**Aim of the task**
Ignoring every picture, return the lines of the listing below word for word, from the line that holds "Blog Posts (19, 548)" through the line that holds "[كيف تعمل الشرائح".

>>>>>

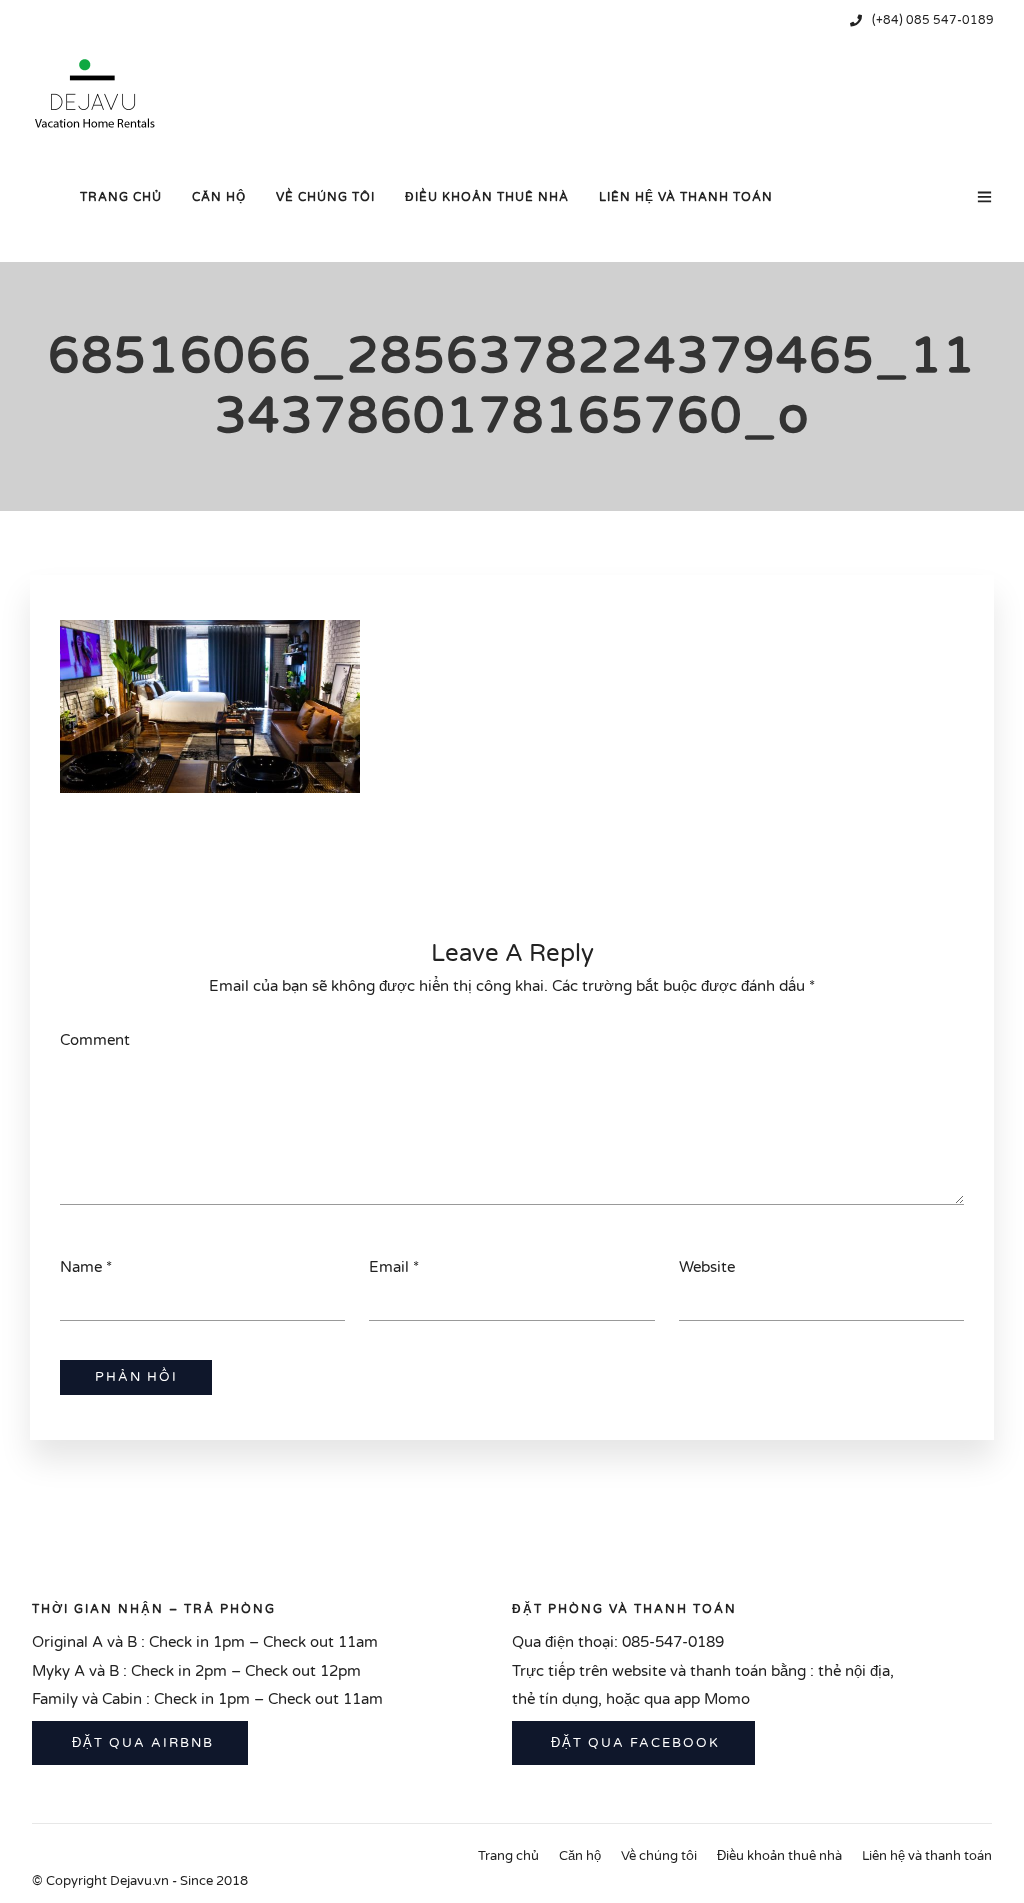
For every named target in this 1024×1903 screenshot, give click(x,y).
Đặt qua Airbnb (140, 1743)
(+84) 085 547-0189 (933, 20)
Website (707, 1267)
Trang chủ (121, 197)
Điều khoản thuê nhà (487, 197)
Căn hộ (219, 197)
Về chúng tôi (325, 197)
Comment (95, 1040)
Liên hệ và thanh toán (686, 197)
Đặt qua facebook (633, 1743)
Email (389, 1267)
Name (81, 1267)
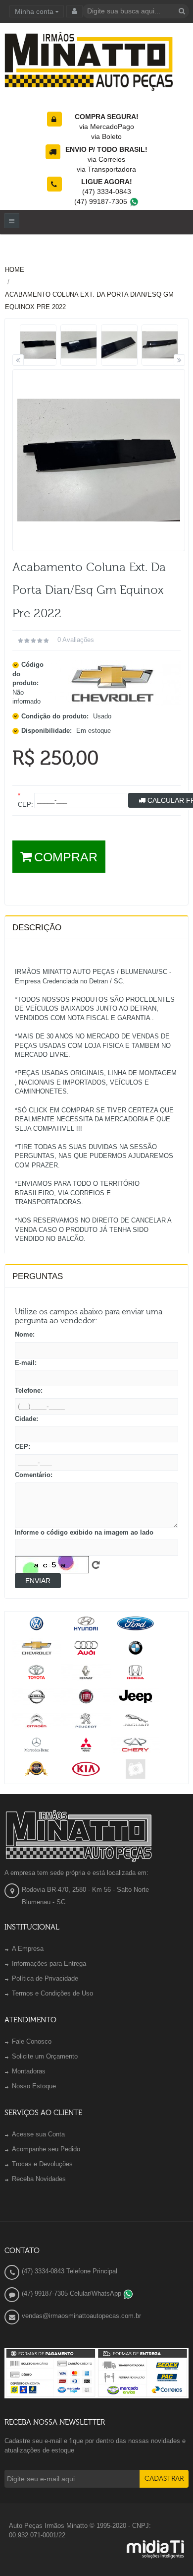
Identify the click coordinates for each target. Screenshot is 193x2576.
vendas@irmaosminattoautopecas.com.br (81, 2315)
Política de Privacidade (45, 1978)
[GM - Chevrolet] (113, 683)
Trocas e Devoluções (42, 2164)
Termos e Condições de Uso (52, 1993)
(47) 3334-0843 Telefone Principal (69, 2271)
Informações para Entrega (49, 1963)
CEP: (22, 1446)
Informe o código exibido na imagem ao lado (84, 1532)
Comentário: (33, 1475)
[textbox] (135, 11)
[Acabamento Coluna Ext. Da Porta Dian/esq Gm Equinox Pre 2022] (38, 345)
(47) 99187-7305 (101, 201)
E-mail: (26, 1362)
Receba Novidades (39, 2179)
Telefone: (29, 1390)
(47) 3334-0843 (106, 191)
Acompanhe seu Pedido (46, 2149)
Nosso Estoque (34, 2086)
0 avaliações (75, 640)
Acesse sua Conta (38, 2134)
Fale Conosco (31, 2041)
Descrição (36, 927)
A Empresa (28, 1948)
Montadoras (29, 2071)
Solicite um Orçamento (45, 2056)
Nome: (25, 1334)
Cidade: (26, 1418)
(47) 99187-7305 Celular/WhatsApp (72, 2293)
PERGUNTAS (37, 1276)
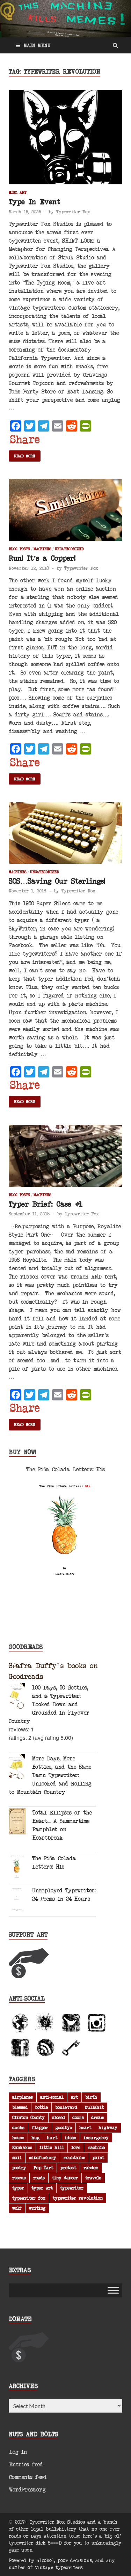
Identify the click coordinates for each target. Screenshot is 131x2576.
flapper (40, 2127)
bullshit (94, 2107)
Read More (24, 456)
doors (78, 2117)
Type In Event (34, 201)
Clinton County (28, 2117)
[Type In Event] (65, 140)
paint (98, 2157)
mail (17, 2157)
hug (35, 2137)
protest (68, 2167)
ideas (70, 2137)
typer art (42, 2188)
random (90, 2167)
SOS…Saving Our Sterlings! (57, 880)
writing (37, 2208)
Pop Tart (43, 2167)
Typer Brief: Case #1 (45, 1203)
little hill (51, 2147)
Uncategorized (69, 548)
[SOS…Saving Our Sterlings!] (65, 835)
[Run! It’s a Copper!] (65, 512)
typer (18, 2188)
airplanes (22, 2097)
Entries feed (26, 2464)
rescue (19, 2177)
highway (108, 2127)
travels (93, 2177)
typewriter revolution (78, 2198)
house (18, 2137)
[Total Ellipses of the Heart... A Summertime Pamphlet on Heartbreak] (20, 1822)
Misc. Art (18, 192)
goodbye (64, 2127)
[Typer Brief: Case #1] (65, 1158)
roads (39, 2177)
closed (58, 2117)
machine (96, 2147)
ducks (18, 2127)
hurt (52, 2137)
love (75, 2147)
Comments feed (27, 2476)
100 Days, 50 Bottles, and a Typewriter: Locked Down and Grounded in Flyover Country (49, 1704)
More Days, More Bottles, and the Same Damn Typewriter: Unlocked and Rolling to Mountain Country (50, 1775)
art (74, 2097)
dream (97, 2117)
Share (25, 439)
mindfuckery (42, 2157)
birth (91, 2097)
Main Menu (37, 45)
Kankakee (22, 2147)
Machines (42, 548)
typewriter (71, 2188)
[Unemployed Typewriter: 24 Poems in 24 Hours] (20, 1900)
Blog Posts (19, 548)
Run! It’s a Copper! (42, 557)
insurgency (96, 2137)
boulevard (66, 2107)
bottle (41, 2107)
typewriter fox (28, 2198)
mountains (74, 2157)
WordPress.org (27, 2489)
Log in (18, 2451)
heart (85, 2127)
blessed (20, 2107)
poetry (19, 2167)
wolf (17, 2208)
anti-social (52, 2097)
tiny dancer (65, 2177)
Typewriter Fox (73, 211)
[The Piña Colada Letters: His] (20, 1868)
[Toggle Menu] (113, 2290)
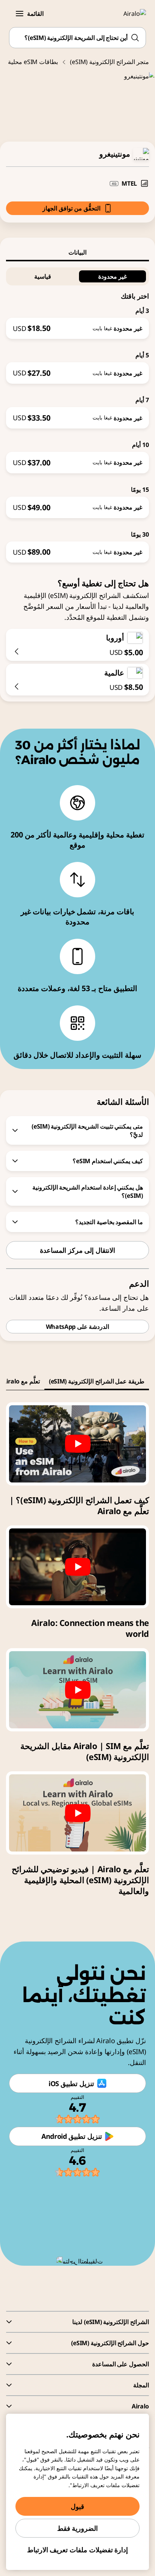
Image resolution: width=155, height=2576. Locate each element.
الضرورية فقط (77, 2528)
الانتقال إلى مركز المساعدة (77, 1250)
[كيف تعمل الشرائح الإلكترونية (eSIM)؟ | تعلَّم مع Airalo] (77, 1443)
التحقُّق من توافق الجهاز (71, 208)
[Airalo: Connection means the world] (77, 1567)
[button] (19, 13)
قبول (77, 2506)
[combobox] (77, 37)
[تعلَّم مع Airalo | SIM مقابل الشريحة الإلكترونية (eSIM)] (77, 1689)
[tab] (77, 252)
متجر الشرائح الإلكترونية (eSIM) (109, 62)
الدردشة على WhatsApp (77, 1326)
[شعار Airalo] (130, 14)
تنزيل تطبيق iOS (71, 2083)
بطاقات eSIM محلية (33, 62)
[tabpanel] (77, 412)
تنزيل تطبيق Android (71, 2136)
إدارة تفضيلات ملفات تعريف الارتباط (77, 2549)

<<<<<

**Output of the exercise**
Blog Posts (19, 548)
Run! It’s a Copper! (42, 557)
insurgency (96, 2137)
boulevard (66, 2107)
bottle (41, 2107)
typewriter fox (28, 2198)
mountains (74, 2157)
WordPress.org (27, 2489)
Log in (18, 2451)
heart (85, 2127)
blessed (20, 2107)
poetry (19, 2167)
wolf (17, 2208)
anti-social (52, 2097)
tiny dancer (65, 2177)
Typewriter Fox (73, 211)
[The Piña Colada Letters: His] (20, 1868)
[Toggle Menu] (113, 2290)
Image resolution: width=155, height=2576. Locate each element.
الضرورية فقط (77, 2528)
الانتقال إلى مركز المساعدة (77, 1250)
[كيف تعمل الشرائح الإلكترونية (eSIM)؟ | تعلَّم مع Airalo] (77, 1443)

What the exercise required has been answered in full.